## TASK DETAILS:
When you reach the line that contains "Screen dimensions: 785x720" in the data below, start reproducing lines exactly, and stop after the line that contains "You are a computer-use agent. Viewport: 716px".

Stored records
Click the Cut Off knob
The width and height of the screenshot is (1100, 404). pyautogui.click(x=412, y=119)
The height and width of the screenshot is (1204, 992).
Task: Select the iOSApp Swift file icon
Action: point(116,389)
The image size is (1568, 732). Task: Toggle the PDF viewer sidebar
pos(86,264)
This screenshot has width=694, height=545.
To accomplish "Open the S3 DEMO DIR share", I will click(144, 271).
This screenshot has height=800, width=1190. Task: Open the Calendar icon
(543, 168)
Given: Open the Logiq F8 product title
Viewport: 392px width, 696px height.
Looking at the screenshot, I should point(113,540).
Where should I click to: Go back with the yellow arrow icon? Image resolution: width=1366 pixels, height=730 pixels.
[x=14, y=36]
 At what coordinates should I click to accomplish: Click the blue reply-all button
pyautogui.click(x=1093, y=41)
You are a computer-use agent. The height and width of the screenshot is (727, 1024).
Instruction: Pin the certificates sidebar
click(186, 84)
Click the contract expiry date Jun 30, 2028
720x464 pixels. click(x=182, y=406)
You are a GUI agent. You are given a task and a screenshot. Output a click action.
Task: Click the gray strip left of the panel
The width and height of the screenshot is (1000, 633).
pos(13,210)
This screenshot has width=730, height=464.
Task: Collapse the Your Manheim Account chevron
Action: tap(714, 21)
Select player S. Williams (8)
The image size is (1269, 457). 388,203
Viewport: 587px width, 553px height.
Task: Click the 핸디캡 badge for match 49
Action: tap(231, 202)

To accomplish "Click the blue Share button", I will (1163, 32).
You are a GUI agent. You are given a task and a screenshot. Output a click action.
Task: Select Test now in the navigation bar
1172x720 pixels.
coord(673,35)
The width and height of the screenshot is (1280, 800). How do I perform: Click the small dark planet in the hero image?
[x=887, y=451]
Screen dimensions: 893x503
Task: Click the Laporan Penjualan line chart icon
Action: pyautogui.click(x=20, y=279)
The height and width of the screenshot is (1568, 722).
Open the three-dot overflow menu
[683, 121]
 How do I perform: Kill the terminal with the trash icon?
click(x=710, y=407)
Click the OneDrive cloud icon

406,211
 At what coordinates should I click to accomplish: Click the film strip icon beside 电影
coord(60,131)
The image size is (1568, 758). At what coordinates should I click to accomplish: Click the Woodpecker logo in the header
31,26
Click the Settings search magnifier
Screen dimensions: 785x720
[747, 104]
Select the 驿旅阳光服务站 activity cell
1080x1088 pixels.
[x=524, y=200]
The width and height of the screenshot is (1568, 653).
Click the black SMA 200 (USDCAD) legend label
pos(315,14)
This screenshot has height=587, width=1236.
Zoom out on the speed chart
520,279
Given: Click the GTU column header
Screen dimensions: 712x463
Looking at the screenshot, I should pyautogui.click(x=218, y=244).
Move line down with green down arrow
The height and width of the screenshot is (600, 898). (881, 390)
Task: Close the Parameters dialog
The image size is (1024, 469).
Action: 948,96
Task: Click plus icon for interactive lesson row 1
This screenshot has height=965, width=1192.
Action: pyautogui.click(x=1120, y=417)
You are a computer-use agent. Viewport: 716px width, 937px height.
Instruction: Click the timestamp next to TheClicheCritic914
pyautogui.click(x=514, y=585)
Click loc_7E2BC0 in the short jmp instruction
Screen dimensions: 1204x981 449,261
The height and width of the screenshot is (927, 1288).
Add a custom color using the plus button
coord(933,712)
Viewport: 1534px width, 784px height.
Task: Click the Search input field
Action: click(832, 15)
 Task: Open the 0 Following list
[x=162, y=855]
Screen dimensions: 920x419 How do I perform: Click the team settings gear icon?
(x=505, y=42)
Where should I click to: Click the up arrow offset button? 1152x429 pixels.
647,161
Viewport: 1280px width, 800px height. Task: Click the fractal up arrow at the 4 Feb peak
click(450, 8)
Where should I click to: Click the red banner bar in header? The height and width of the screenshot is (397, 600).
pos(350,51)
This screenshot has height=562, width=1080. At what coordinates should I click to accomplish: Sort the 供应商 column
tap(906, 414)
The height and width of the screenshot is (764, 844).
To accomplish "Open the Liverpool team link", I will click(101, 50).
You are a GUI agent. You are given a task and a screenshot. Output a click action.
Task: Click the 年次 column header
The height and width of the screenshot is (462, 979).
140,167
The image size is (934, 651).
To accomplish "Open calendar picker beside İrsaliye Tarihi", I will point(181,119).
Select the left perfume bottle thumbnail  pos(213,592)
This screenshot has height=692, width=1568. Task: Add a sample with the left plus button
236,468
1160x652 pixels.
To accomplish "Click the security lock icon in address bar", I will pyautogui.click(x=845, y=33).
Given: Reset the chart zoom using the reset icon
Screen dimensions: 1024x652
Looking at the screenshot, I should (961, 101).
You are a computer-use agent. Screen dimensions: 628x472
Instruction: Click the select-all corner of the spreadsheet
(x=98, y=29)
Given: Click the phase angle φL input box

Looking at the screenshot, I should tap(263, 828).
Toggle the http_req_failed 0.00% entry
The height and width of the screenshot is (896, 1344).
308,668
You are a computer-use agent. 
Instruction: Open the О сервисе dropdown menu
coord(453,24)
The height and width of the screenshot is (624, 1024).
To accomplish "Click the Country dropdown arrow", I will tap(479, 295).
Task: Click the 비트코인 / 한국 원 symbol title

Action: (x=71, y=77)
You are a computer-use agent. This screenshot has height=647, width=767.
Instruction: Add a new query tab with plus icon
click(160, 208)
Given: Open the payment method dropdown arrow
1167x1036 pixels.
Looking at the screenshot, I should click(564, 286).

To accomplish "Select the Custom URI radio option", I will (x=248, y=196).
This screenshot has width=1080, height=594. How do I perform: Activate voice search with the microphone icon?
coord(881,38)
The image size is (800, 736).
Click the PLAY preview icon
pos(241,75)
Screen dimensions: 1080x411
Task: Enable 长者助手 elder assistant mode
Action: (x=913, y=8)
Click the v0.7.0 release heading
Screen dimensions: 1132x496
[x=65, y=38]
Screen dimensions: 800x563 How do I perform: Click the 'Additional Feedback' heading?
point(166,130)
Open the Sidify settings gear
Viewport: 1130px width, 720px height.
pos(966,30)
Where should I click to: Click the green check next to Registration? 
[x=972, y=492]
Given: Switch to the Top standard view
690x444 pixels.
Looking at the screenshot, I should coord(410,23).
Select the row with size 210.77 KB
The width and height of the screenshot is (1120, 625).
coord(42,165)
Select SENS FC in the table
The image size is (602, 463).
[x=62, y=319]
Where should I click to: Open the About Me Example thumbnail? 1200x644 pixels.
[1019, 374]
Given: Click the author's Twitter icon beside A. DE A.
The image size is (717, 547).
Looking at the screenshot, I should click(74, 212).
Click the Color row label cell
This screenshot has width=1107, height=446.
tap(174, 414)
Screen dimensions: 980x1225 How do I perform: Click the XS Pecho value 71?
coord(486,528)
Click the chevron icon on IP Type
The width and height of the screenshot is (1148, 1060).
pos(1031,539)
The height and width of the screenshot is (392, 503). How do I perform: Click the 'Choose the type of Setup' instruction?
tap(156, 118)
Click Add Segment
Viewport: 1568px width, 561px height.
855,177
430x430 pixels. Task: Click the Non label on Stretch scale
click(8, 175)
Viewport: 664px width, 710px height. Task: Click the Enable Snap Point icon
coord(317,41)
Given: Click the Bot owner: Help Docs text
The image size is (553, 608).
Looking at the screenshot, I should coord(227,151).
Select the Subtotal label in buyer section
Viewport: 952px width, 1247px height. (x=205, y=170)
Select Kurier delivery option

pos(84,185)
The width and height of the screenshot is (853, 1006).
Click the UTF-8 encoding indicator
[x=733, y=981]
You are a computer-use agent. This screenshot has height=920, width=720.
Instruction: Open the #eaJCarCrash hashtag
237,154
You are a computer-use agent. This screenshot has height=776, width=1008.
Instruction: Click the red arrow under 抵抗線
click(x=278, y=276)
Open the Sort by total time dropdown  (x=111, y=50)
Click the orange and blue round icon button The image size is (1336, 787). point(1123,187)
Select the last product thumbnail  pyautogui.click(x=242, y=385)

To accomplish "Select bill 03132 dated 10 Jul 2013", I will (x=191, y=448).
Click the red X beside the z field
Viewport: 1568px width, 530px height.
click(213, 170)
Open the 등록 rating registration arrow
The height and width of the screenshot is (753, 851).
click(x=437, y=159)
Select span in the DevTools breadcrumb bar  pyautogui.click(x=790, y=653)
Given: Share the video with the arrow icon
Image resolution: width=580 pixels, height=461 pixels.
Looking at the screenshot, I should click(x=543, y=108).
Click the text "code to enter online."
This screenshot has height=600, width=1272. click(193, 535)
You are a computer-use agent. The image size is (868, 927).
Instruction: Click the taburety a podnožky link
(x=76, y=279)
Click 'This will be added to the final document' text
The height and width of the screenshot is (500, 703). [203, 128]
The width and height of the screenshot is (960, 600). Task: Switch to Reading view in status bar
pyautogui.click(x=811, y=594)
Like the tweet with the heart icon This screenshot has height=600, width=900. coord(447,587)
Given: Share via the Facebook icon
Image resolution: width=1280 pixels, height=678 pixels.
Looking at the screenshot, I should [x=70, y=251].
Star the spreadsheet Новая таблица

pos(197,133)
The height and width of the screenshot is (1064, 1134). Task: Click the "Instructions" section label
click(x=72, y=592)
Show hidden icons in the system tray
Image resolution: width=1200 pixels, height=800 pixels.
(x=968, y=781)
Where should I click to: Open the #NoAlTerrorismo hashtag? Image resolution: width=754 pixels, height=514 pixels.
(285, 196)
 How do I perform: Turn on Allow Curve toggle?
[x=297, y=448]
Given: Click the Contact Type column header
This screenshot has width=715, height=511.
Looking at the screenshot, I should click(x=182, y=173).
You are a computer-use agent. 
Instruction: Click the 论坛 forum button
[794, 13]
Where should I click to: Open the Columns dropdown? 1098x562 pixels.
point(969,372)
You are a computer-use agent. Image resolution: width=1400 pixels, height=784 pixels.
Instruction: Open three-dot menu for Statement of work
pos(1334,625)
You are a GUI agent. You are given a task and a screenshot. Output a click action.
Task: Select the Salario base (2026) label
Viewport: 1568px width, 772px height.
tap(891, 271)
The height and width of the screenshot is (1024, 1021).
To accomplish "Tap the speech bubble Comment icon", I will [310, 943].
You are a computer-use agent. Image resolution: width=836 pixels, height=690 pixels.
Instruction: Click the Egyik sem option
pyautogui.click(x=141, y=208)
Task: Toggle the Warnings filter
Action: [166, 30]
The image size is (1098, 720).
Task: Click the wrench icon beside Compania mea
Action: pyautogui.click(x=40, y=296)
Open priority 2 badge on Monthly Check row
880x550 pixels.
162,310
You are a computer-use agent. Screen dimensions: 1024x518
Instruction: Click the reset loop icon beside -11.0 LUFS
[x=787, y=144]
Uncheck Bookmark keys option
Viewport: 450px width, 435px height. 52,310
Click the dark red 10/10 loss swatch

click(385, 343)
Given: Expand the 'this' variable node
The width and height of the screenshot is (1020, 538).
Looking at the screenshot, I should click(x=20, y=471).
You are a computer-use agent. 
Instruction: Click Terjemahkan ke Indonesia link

## WRITTEN ANSWER:
Screen dimensions: 785x720
[747, 104]
Select the 驿旅阳光服务站 activity cell
1080x1088 pixels.
[x=524, y=200]
The width and height of the screenshot is (1568, 653).
Click the black SMA 200 (USDCAD) legend label
pos(315,14)
This screenshot has height=587, width=1236.
Zoom out on the speed chart
520,279
Given: Click the GTU column header
Screen dimensions: 712x463
Looking at the screenshot, I should pyautogui.click(x=218, y=244).
Move line down with green down arrow
The height and width of the screenshot is (600, 898). (881, 390)
Task: Close the Parameters dialog
The image size is (1024, 469).
Action: 948,96
Task: Click plus icon for interactive lesson row 1
This screenshot has height=965, width=1192.
Action: pyautogui.click(x=1120, y=417)
You are a computer-use agent. Viewport: 716px width, 937px height.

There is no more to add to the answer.